Cholinergic deficiency is a hallmark of many neurodegenerative disorders including Alzheimer’s disease (AD). Decreased levels of the vesicular acetylcholine transporter (VAChT) have been detected in AD and imaging data suggest that VAChT levels can predict human pathology. Decreased forebrain VAChT levels cause cognitive dysfunction, however, whether changes in VAChT levels are causally associated with plaque formation is unknown. We tested this by generating humanized APP knock-in (KI) mice lacking VAChT in cholinergic forebrain neurons and humanized APP knock-in (KI) mice overexpressing VAChT. In males, elimination of forebrain VAChT led to increased plaque area and Ab levels compared to AD mice expressing normal levels of VAChT. In contrast, male mice with VAChT overexpression showed decreased Ab levels. Surprisingly, this causal relationship was not found in intact female mice. In contrast, in female mice submitted to ovariectomy, to reduce a major source of sex hormones, the causal relationship between VAChT levels and amyloid pathology was restored.
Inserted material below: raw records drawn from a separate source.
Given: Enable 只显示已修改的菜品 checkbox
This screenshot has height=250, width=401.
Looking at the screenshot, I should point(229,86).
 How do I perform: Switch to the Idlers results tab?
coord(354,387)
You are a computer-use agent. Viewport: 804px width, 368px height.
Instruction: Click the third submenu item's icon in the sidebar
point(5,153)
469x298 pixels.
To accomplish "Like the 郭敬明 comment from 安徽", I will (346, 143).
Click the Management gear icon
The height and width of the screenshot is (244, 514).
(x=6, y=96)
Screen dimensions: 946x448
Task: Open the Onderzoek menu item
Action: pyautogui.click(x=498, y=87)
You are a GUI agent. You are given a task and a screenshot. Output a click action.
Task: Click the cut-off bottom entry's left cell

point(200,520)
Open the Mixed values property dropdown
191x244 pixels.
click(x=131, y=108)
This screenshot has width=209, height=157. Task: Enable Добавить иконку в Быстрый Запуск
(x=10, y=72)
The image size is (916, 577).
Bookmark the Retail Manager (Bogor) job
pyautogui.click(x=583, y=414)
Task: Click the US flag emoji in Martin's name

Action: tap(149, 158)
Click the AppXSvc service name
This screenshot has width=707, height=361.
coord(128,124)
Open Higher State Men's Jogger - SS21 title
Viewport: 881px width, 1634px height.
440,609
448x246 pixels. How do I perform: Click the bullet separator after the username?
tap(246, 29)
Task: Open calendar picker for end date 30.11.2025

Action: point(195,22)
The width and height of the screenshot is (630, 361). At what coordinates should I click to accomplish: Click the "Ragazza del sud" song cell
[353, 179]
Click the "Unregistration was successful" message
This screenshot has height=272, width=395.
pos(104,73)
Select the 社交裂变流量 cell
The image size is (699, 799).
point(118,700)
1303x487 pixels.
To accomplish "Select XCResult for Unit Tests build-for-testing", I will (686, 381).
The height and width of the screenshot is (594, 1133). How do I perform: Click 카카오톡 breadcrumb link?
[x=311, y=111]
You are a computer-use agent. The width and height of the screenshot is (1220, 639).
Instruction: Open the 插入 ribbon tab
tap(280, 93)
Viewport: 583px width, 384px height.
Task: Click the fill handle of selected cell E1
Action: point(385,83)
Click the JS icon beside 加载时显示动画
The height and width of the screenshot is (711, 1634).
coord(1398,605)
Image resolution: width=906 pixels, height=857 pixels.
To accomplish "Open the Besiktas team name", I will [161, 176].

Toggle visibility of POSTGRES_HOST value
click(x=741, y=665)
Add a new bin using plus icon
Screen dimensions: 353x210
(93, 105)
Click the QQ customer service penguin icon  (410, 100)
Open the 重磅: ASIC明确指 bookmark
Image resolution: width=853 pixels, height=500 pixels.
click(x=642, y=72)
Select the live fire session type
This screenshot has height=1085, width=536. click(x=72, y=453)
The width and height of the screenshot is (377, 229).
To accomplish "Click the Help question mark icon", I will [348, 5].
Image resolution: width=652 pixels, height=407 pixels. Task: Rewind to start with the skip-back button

Interestingly, a similar sexual dimorphism was observed when analyzing glial cells association to plaques, suggesting the possibility that sexual dimorphic glial responses are modulated by cholinergic signaling. In humans, VAChT levels have been associated to AD pathology in both males and females. Our experiments suggest that cholinergic regulation of plaque pathology is not observed in intact female mice, pointing to an important effect of sexual hormones for cholinergic regulation of plaque pathology. These results suggest that VAChT has a causal relationship with AD pathology and that ovariectomized mice may better mimic AD pathological changes in post-menopausal women.